Extract the lines from the rows below, starting with the line that contains "Set font size to 中" and going on through the line that contains "pyautogui.click(x=850, y=563)", and reproduce them verbatim, leaving out the pictures.

- DATA SUPPLIED
--- Begin ---

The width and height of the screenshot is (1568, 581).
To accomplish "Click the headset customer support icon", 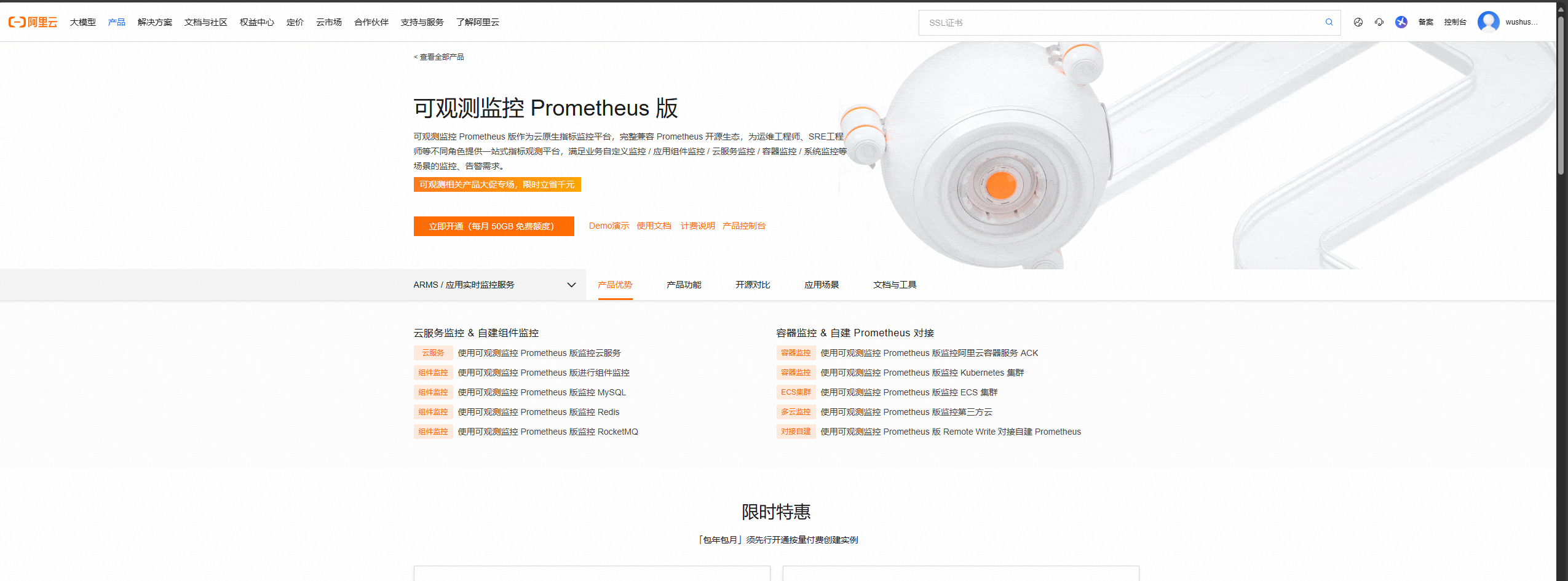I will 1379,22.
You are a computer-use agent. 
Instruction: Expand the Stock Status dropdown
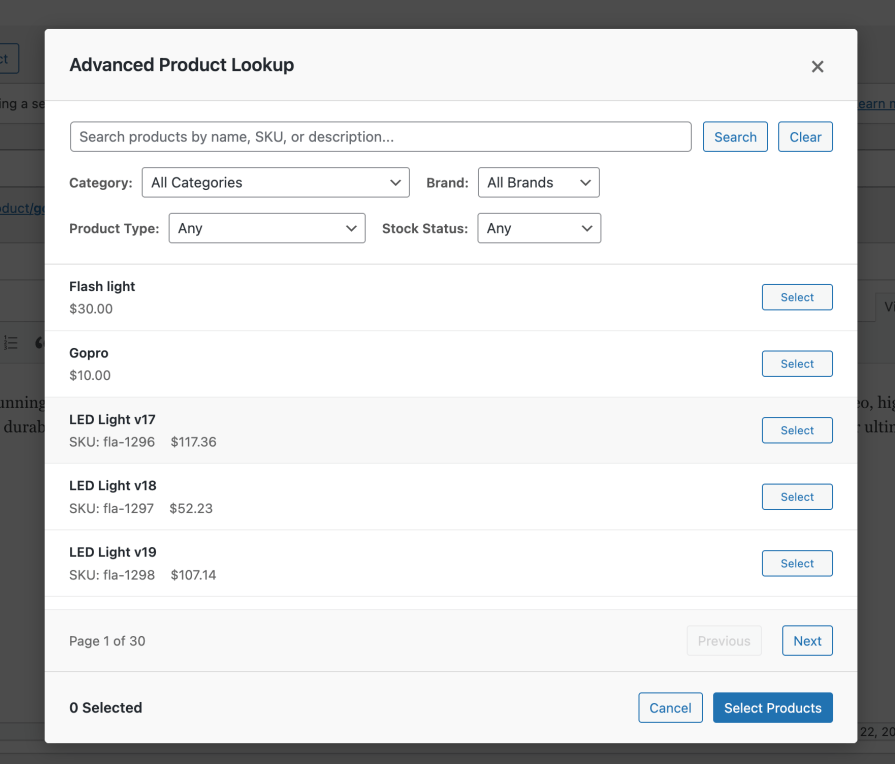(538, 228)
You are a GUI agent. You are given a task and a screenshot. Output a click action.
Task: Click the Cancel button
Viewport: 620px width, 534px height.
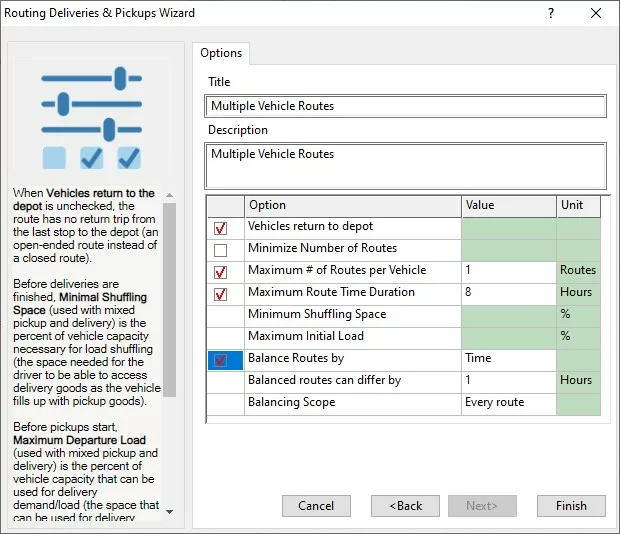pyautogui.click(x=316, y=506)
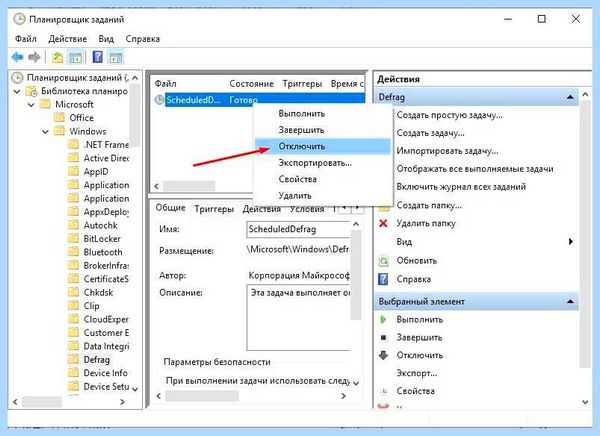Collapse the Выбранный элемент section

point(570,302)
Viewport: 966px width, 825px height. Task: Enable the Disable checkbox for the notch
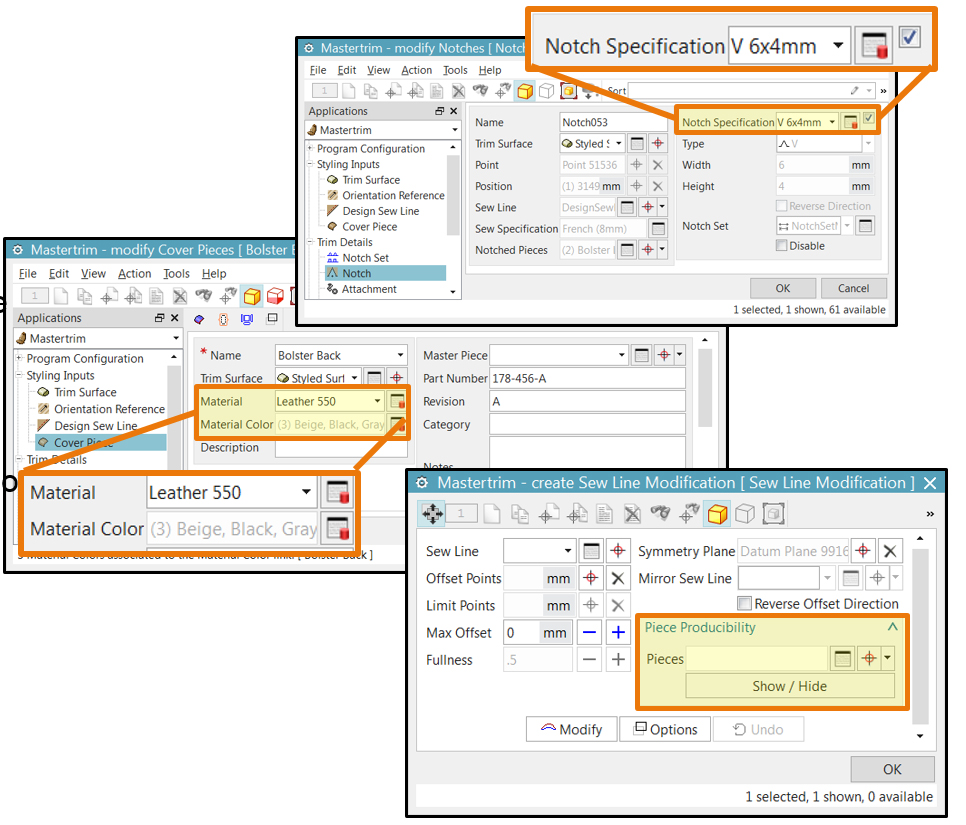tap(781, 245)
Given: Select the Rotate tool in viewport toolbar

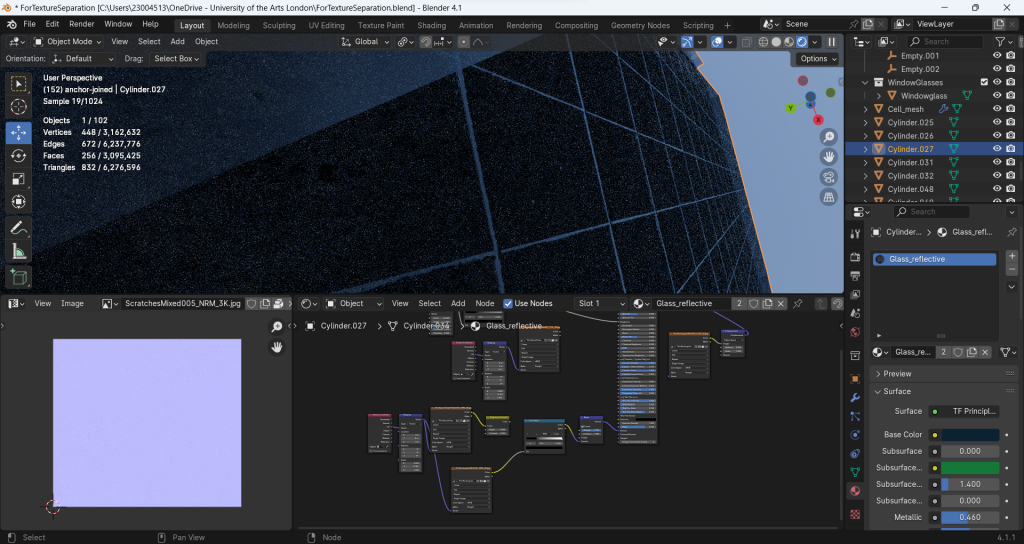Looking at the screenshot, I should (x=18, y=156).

--- End ---
--- Begin ---

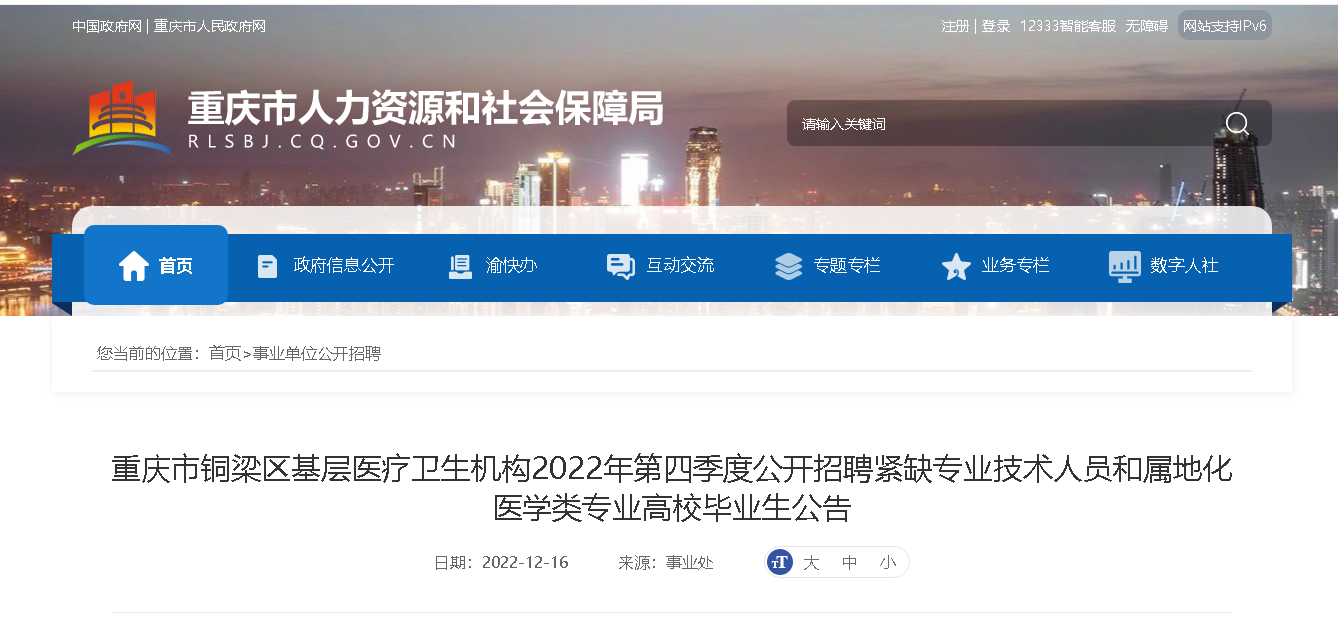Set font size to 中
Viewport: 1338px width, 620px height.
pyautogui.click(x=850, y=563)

--- End ---

- SOLVED PROBLEM
Set font size to 中
Viewport: 1338px width, 620px height.
pyautogui.click(x=850, y=563)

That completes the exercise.